There is the foundational view that increased
uncertainty will and should lead to changes in our economic behavior. There
should be an increased desire for caution. Investments in the future should be
smaller or deferred. There should be an increase in the holding of cash versus
any risky investment. Actions may be scaled or averaged to reduce potential regret.
Risk aversion will impact the return needed to offset the risks faced.
Uncertainty should be avoided or at least approached with caution.
Now, if we look at the new global economic
policy uncertainty index from a group of leading academic
researchers, we will see it is at all time highs since its inception in 1997.
The index is a combination of data used for their popular country indices.
This may be the most important chart for 2017.
Forget the economic predictions that are being given for the new year and
embrace the uncertainty that we are facing now. This means that maximum
diversification is the best form of asset allocation protection. Whatever has
been a winner in 2016 should not be assumed to carry-over to 2017. What should
be the winner is holding more uncorrelated assets. Embrace uncertainty through diversification.

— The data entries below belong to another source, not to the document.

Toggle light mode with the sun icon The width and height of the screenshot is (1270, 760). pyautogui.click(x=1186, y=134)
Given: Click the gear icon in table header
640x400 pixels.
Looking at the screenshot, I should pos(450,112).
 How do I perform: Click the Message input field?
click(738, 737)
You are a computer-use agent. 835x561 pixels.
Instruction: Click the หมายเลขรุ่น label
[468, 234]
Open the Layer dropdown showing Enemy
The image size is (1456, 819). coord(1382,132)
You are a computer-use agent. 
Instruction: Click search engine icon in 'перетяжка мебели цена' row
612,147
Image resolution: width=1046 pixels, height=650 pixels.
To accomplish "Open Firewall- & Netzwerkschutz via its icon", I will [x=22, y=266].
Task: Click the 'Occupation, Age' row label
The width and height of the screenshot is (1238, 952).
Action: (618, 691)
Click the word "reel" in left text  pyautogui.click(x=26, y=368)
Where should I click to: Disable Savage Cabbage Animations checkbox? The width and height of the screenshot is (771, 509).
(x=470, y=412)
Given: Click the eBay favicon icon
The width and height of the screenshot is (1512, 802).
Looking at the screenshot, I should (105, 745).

For more active investing, this means holding
divergent strategies and those that have higher convexity. If you cannot
predict the direction of the markets, then hold assets and strategies that can
make money from extremes or strategies that can be nimble enough to switch
directions in the face of change. Hold credit strategies that look for widening
opportunities. Look for value under the assumption there is downside
protection. Look to global macro and managed futures as divergent hedge fund
strategies. Again, this is a time to embrace the high uncertainty through
specific choices but not specific predictions.